I’m up. It’s 5am and by default I have Morning Joe on (I NEVER watched that show until I had cancer, now it’s something I automatically turn on when I’m up with my early morning cancer wakings.)
I feel like crap, but I honestly feel like much BETTER crap than I did a few days ago.
This has been true every day that I’ve queried myself for the past two weeks.
I feel like doggy-doo, but it’s better looking doggy-doo than yesterday.
HUGE on my mind right now is the start of my next (third) round of chemo, set to start on Monday 10/15. I will be hospitalized for 5 days for this adventure.
I’m smack in the middle of the four full rounds of chemo that are required to treat this fast moving cancer, two are finished, two are yet to go.
Of the two that are finished, one was an ‘easy’ one (I was able to do the chemo at home with a pump attached to my port.)
The other chemo round was a very hard one (in the hospital for the full time, lots of sickness, lots of pain and exhaustion, released when the chemo was finally finished.)
The recovery from chemo rounds 1 & 2 were exactly as you’d imagine; Round 1 went pretty smoothly, Round 2 was hell. Rounds 3 & 4 will be MUCH more like Round 2, no more Mr.-Nice-Pump for me, it’s all going to be chemo in a hospital bed, clinging to the railing, puking and trying not to make too much of a mess as I get up to use the toilet. Actually, I guess I AM glad that it’s not happening in my home.
I’m terrified that Round 3 will be even MORE hellish, and I fear that I’m going to cry like a little girl.
Which I KNOW is “okay” – but it’s still not fun.

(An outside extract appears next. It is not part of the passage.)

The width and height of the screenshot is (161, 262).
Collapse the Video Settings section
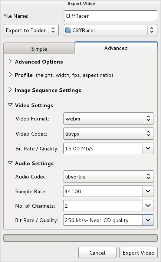coord(10,105)
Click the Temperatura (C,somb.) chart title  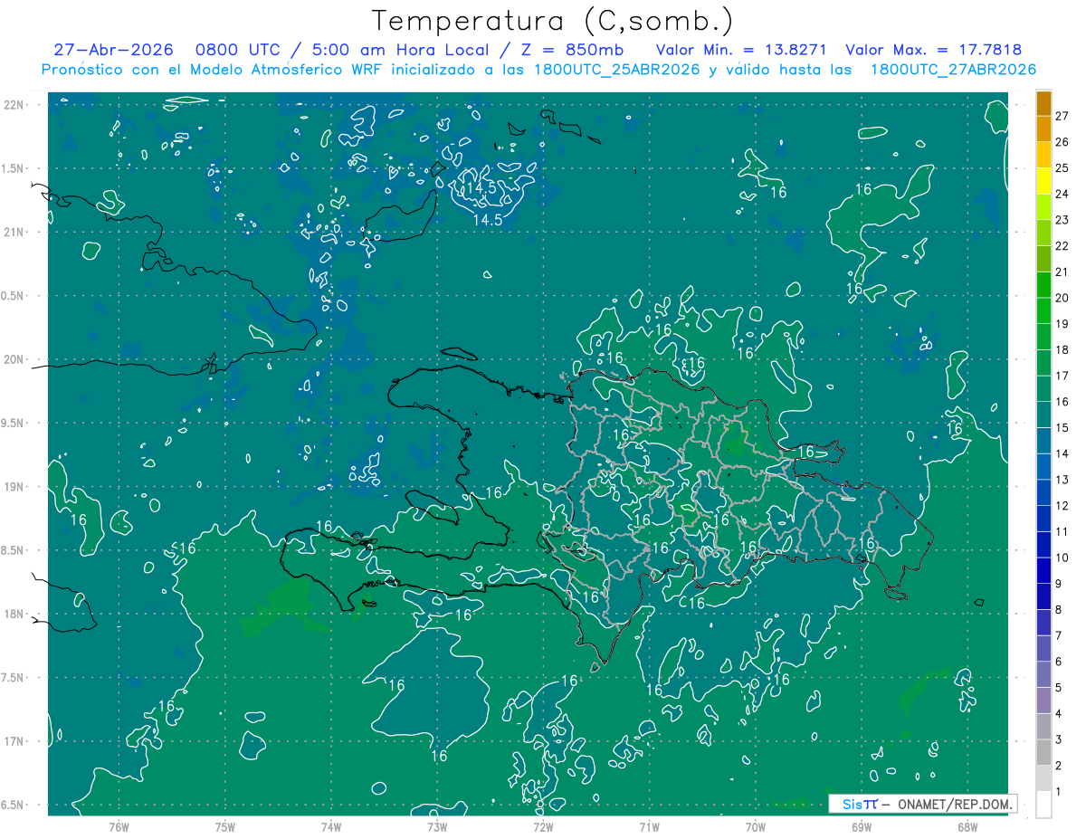coord(552,21)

I keep racking my brain for ANY food that is remotely appealing, but everything I try (even stuff that “sounds good”) ends up being a vehicle for nausea. Even my old stand by, ice cream. Oy.
Yep, I def only can stomach the pricier ‘real ingredients’ stuff!

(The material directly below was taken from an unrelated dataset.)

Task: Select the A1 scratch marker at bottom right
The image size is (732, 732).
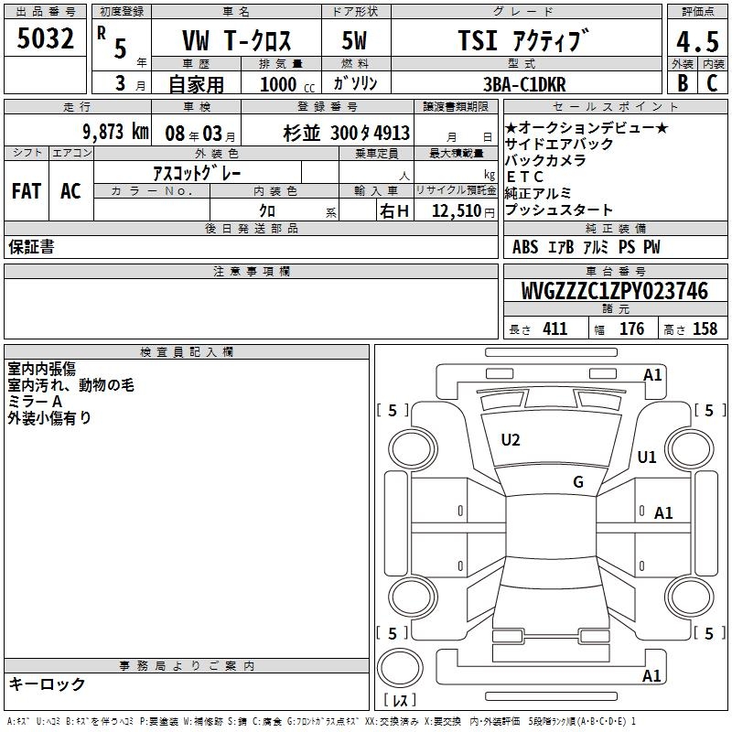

So, I’m still here. A little shaky, a little pale, and apparently I’m right in the “eye” of the chemo, but I’ll get through it. Thank you for being here with me.
Physically I feel rather lonely. I can’t really see many folks, I’m SO susceptible to any kind of infection, so the fewer people I see, the better my chances for getting through this without a serious complication. I miss human interaction, though. Gerry loves me, Andy is amazing, and every week or so I see Kathleen. But aside from that I’m kind of on my own, and I never realized how much I get from just BEING with other folks.
Thank god for the kitties and Jasper, they love me so much, and I love them.